» Document
/---

Thursday, August 6, 2015

Inside Out Peanut Butter Cup Brownies

Do we need to go into all the reasons why peanut butter and chocolate are the most amazing combination? I think that's fairly well-documented here. And if you're new here, a quick glance at the recipe index will show you I'm serious about this rich, sweet and salty combo. Seriously, I will try alltherecipes that include these two lovely flavors. Which is why I needed to try these brownies with the peanut butter goodness on the outside of a fudgy brownie, including a peanut butter shortbread crust and a sweet peanut butter candy coating on top. These are glass of milk brownies because you'll need one to help wash down these rich and dense brownies that hit all the right notes on both flavor and texture. I honestly can't remember why I made these the first time (I think they were birthday baking and then I didn't see the birthday girl, so we ate them all?), and then second time I felt bad about eating them all, plus I didn't take a picture so I made them again, but I still can't remember if we shared them with anyone. Bottom line: these brownies are so good you'll want to share but then they will cast a spell on you that you'll forget who you wanted to share them with and eat the whole pan. Twice.

For whatever reason, I wanted to make brownies (see above), so I pulled out the Kind Arthur Flour Cookie Companion cookbook and found these brownies. Decision made. I didn't use the baker's ammonia in the shortbread crust since I don't keep that on hand, and I opted for my favorite fudgy brownie courtesy of Food Network Magazine's 50 Brownies booklet. The topping was part peanut butter, part white chocolate chips and came out perfectly, but you could change up the flavor with either butterscotch or caramel chips. Or marry the chocolate and peanut butter together with milk chocolate chips and peanut butter. When you do make these brownies, be sure to write down the reason why. Otherwise, you'll have promised to make brownies for the neighborhood block party but then have accidentally eaten the whole pan after sampling one to make sure they are good enough to share and you can't show up with an empty pan. No one likes that. Trust me.

\---

» Written task 1
Please decide whether each statement agrees with the brownie post, answering yes or no and quoting the words from it that settle the matter: (a) The baker's ammonia went into the shortbread crust. (b) The fudgy brownie came from Food Network Magazine's 50 Brownies booklet. (c) The topping combined peanut butter with milk chocolate chips.

» Materials provided

/---

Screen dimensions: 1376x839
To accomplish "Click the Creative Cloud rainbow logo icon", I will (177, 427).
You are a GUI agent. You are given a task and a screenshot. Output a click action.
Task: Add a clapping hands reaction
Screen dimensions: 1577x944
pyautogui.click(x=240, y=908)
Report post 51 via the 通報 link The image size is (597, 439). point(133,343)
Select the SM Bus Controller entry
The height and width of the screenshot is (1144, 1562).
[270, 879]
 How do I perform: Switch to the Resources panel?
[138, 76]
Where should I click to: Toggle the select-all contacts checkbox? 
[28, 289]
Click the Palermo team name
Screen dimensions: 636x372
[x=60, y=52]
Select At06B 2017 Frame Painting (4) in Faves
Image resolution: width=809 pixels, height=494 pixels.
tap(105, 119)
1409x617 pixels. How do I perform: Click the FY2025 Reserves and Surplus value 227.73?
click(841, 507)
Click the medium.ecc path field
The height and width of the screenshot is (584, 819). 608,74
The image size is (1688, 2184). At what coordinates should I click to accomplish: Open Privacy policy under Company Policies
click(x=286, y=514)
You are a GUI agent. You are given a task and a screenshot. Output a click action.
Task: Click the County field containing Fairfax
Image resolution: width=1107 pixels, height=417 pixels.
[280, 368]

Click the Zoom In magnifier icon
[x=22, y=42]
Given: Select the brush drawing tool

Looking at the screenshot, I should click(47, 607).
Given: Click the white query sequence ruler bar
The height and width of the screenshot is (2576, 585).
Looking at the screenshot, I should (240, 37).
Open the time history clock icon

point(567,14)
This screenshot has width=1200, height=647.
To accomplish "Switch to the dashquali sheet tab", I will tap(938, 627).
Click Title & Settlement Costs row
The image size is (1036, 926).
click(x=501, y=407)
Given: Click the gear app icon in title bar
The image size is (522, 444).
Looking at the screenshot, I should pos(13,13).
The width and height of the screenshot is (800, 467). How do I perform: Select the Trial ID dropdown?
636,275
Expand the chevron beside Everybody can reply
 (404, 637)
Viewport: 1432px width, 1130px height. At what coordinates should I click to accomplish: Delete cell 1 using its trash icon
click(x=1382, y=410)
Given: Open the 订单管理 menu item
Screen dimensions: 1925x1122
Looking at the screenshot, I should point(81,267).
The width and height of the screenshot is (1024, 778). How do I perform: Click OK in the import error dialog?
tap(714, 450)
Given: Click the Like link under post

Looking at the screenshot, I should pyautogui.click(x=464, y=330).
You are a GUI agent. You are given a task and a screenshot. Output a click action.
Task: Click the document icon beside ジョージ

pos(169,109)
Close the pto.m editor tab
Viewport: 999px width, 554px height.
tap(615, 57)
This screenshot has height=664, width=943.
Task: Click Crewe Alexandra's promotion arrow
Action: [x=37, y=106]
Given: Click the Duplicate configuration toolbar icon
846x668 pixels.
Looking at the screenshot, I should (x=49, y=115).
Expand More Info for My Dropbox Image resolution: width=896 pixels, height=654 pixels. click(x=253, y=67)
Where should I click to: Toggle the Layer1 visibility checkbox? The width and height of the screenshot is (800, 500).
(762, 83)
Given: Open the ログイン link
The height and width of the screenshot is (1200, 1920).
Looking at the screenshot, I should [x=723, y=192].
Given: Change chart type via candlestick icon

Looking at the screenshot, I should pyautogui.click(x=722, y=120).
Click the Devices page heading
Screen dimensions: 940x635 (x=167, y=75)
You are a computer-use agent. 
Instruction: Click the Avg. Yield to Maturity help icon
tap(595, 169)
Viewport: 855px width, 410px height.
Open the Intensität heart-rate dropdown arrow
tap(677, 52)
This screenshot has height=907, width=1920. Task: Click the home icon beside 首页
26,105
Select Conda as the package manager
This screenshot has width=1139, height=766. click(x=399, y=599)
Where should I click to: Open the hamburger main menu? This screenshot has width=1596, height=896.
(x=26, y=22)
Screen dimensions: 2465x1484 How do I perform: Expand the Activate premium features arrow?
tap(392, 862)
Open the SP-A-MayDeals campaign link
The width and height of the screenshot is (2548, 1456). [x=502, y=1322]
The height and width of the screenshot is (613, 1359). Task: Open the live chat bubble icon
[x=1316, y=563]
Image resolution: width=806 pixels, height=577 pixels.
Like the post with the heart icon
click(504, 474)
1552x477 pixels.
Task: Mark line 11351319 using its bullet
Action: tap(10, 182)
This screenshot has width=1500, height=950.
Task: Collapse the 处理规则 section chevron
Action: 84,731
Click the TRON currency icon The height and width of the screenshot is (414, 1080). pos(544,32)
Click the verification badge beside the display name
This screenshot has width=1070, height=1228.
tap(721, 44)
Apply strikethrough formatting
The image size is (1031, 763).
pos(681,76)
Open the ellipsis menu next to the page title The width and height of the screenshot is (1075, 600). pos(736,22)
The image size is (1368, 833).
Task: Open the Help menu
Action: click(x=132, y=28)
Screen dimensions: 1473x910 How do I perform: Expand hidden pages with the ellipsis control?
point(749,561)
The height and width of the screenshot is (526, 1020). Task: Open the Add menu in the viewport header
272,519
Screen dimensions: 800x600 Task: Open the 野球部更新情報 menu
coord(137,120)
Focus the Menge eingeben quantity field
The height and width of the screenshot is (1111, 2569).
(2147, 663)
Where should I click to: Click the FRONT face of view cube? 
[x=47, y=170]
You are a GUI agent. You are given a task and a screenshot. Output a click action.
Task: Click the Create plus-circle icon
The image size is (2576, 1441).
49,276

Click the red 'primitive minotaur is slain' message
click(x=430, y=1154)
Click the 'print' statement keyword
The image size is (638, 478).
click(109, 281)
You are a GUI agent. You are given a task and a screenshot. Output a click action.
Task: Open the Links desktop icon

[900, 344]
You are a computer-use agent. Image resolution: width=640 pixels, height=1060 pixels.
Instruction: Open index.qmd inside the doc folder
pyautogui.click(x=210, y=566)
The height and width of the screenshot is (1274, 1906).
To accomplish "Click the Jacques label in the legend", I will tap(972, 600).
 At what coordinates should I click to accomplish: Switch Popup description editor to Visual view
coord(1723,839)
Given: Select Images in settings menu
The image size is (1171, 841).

\---

» Written task 2
Reproduce the stretch of entries from the line containing "Click the medium.ecc path field" through the line containing "point(567,14)", with every line unchanged.

» Correct output 1
(a) No: "I didn't use the baker's ammonia in the shortbread crust since I don't keep that on hand"
(b) Yes: "I opted for my favorite fudgy brownie courtesy of Food Network Magazine's 50 Brownies booklet"
(c) No: "The topping was part peanut butter, part white chocolate chips"

» Correct output 2
Click the medium.ecc path field
The height and width of the screenshot is (584, 819). 608,74
The image size is (1688, 2184). At what coordinates should I click to accomplish: Open Privacy policy under Company Policies
click(x=286, y=514)
You are a GUI agent. You are given a task and a screenshot. Output a click action.
Task: Click the County field containing Fairfax
Image resolution: width=1107 pixels, height=417 pixels.
[280, 368]

Click the Zoom In magnifier icon
[x=22, y=42]
Given: Select the brush drawing tool

Looking at the screenshot, I should click(47, 607).
Given: Click the white query sequence ruler bar
The height and width of the screenshot is (2576, 585).
Looking at the screenshot, I should (240, 37).
Open the time history clock icon

point(567,14)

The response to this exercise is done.